Why the U.S. Is Doubling Down on Crypto
Ran highlighted Trump’s broader economic strategy, which includes lowering interest rates to stimulate growth. While the market remains skeptical about the Federal Reserve’s willingness to cut rates further, Trump’s focus on reducing inflation and boosting investment could benefit crypto in the long run.
Additionally, Japan’s decision to raise interest rates—a move anticipated by the market—didn’t cause significant disruption. In fact, the U.S. dollar index (DXY) is weakening, creating favorable conditions for risk assets like cryptocurrencies.
“This is all playing into the narrative of a bullish market,” Ran explained. “As the dollar weakens, Bitcoin and other risk assets will continue to gain momentum.”
Learning from ThorChain’s Collapse: A Cautionary Tale
While most of the day’s news was positive, Ran addressed a significant setback: the insolvency of ThorChain, a protocol that had been experimenting with lending and savings features.
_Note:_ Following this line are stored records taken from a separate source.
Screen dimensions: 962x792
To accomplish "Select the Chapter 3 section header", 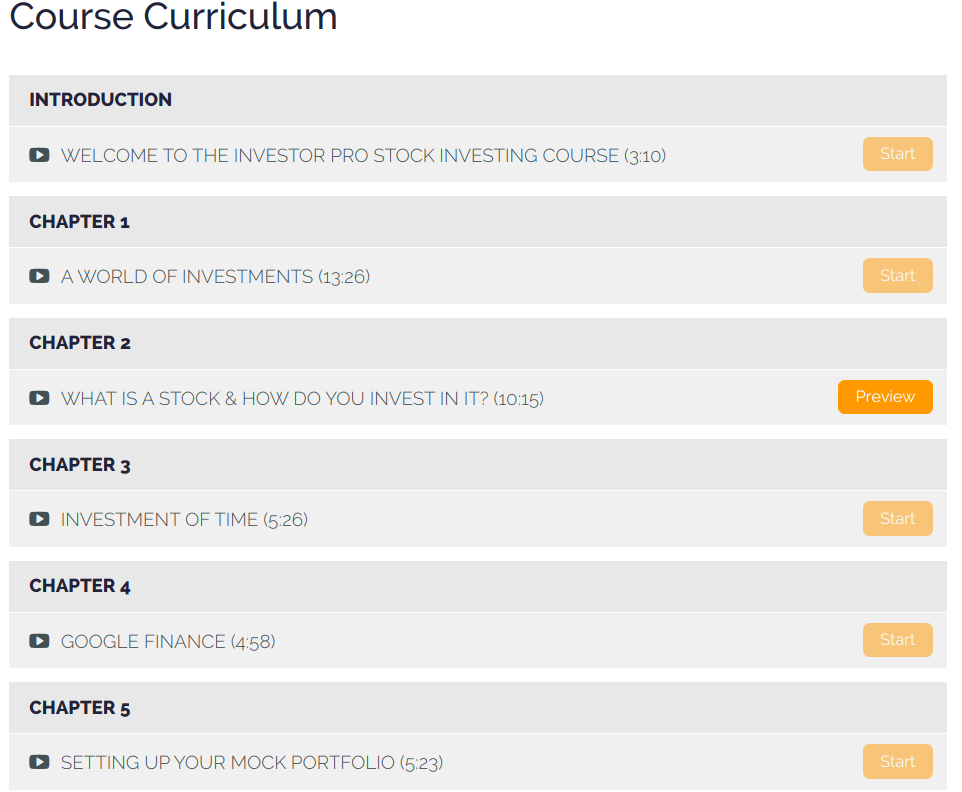I will pyautogui.click(x=80, y=465).
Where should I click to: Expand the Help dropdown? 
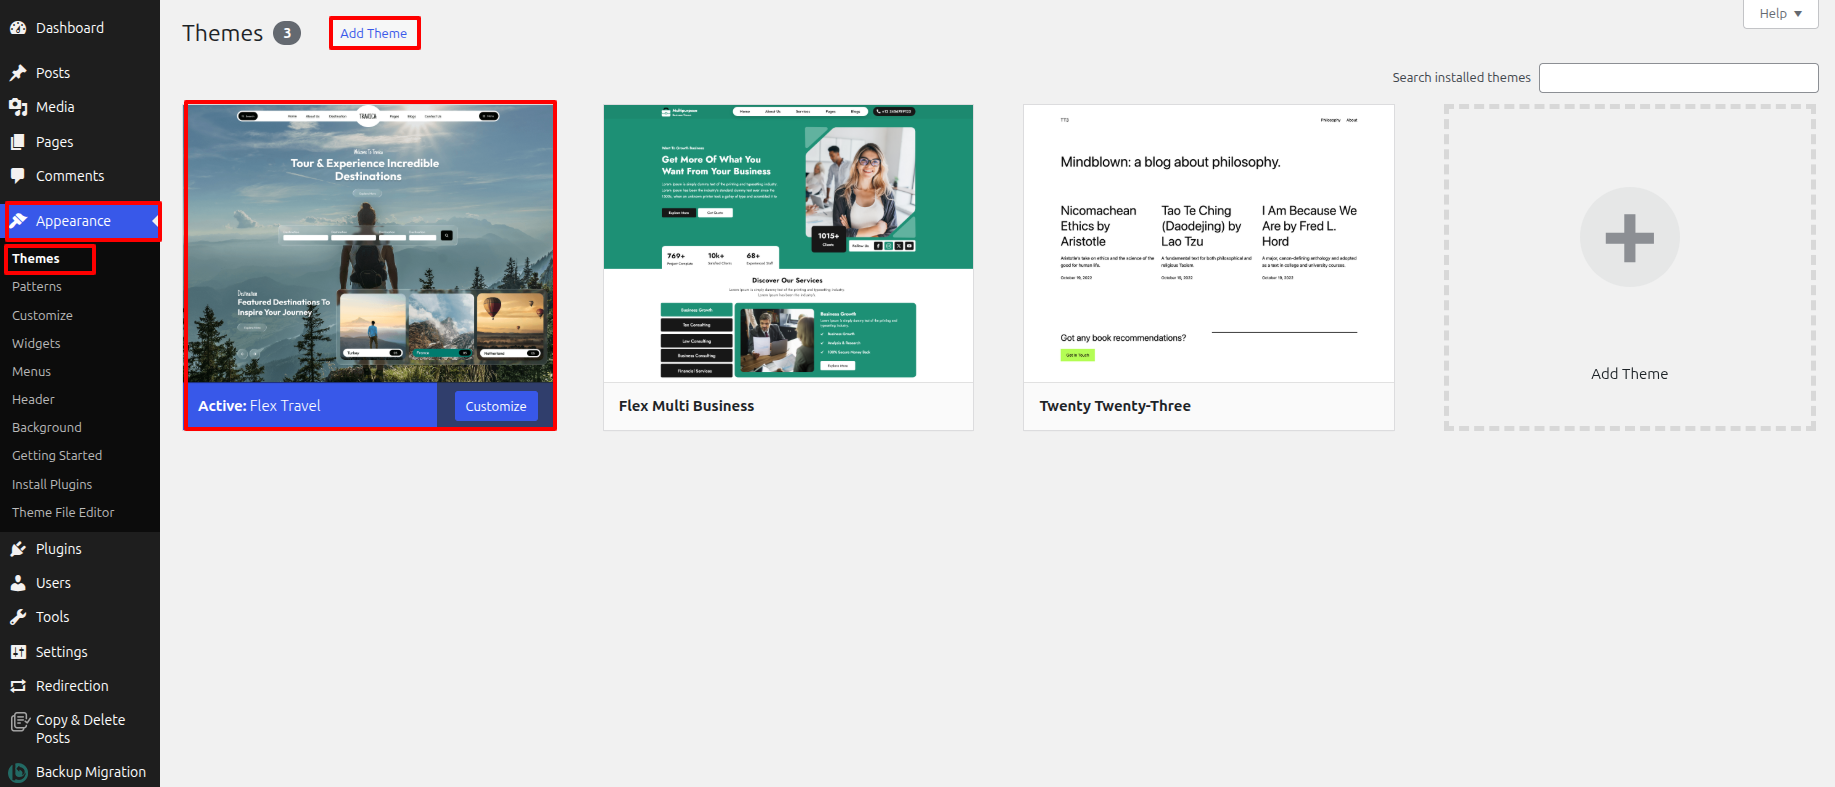[1780, 14]
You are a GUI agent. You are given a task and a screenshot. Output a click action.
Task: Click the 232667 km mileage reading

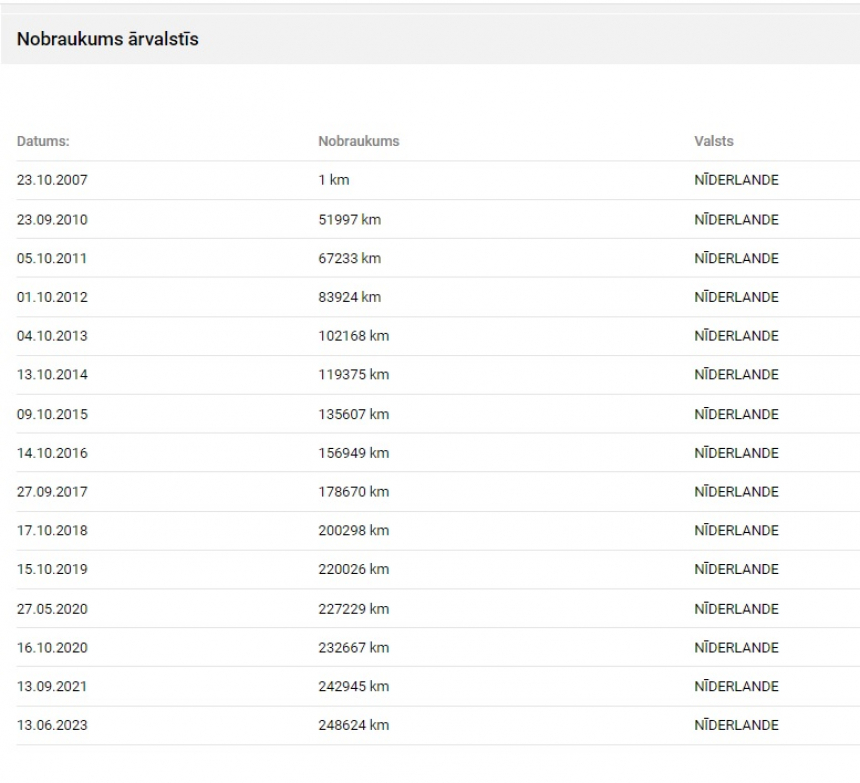tap(353, 647)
The experiment backfired, leaving the protocol unable to meet its liabilities.
“This is a reminder that crypto is one massive experiment,” Ran said. “Even the most promising projects can fail when they stray too far from their core functionality.”
Despite the setback, Ran expressed cautious optimism about ThorChain’s future. “If they can restructure and remove the risky elements, the protocol has a chance to recover,” he noted. However, he warned that this would be a long process, requiring patience from investors.
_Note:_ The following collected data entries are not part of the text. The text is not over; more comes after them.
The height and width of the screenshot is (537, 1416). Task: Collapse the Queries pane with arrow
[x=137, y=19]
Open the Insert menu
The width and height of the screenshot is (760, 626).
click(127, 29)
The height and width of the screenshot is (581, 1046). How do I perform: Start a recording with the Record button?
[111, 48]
What Should Investors Do Now?
Ran offered several strategies for navigating the current market:
- Focus on Bitcoin: With institutional inflows and regulatory support growing, Bitcoin remains a stable and promising investment.
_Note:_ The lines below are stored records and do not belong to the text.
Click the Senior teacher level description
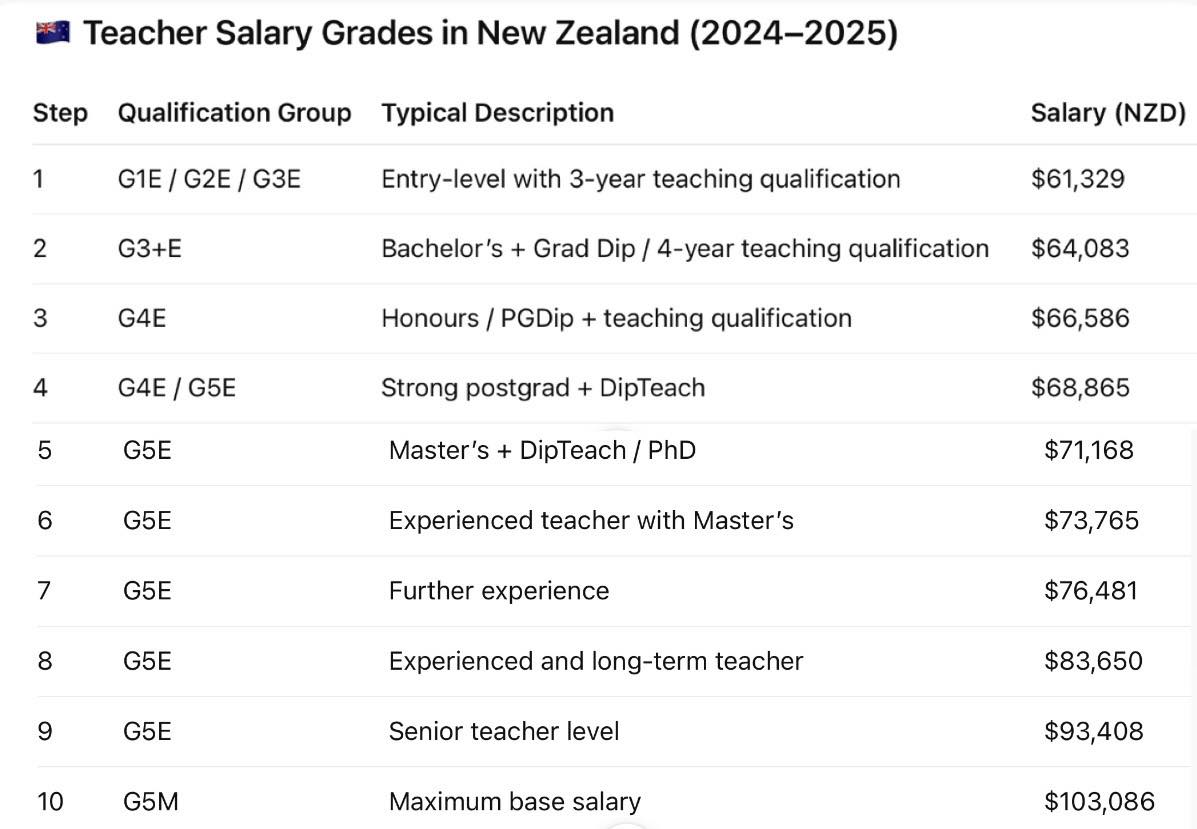Screen dimensions: 1197x829 (x=504, y=731)
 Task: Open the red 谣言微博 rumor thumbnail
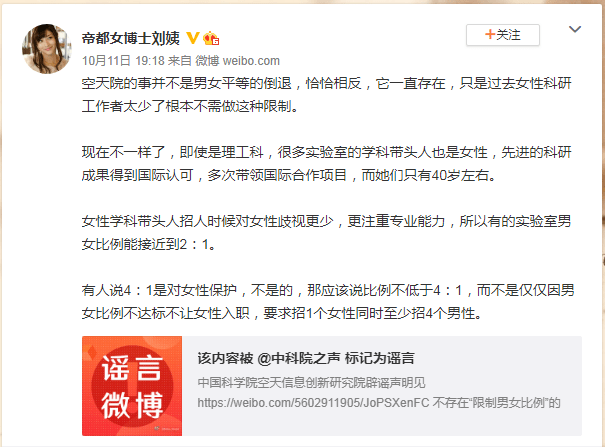132,386
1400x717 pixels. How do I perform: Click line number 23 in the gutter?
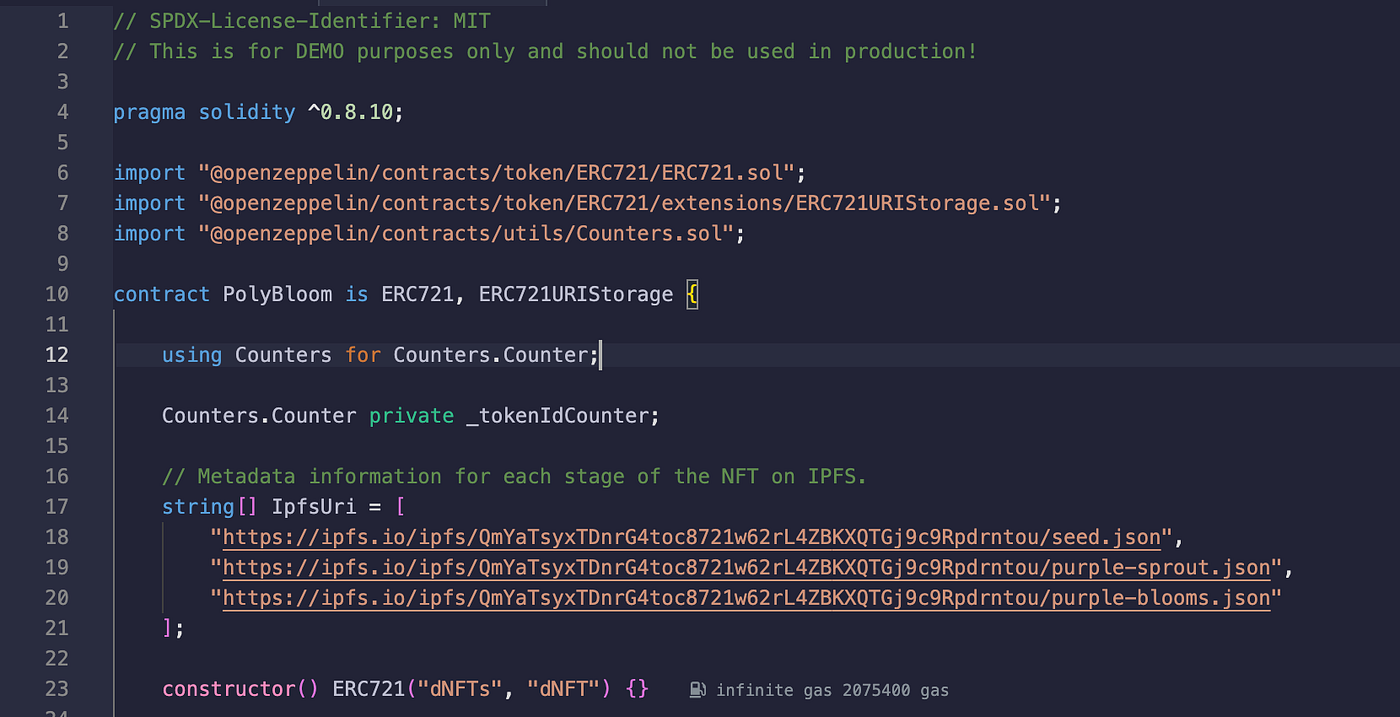coord(57,689)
- Stay Informed: Understanding market narratives is crucial. Ran highlighted the importance of identifying trends like the rise of AI tokens and shifting capital accordingly.
- Embrace Long-Term Bets: For most of your portfolio, focus on projects with strong fundamentals that can withstand market volatility.
- Learn to Trade: In a volatile market, trading can offer opportunities for short-term gains. Ran recommended taking advantage of free trading courses to develop the necessary skills.
Conclusion: A New Dawn for Crypto?
The events of the past 24 hours represent a turning point for the crypto market. With Trump’s executive order, Lummis’s leadership, and the SEC’s pro-crypto reforms, the United States is poised to become a global leader in digital assets.
“We’re at the beginning of something incredible,” Ran concluded. “The bull market is back, and the foundations being laid now will drive innovation and growth for years to come.”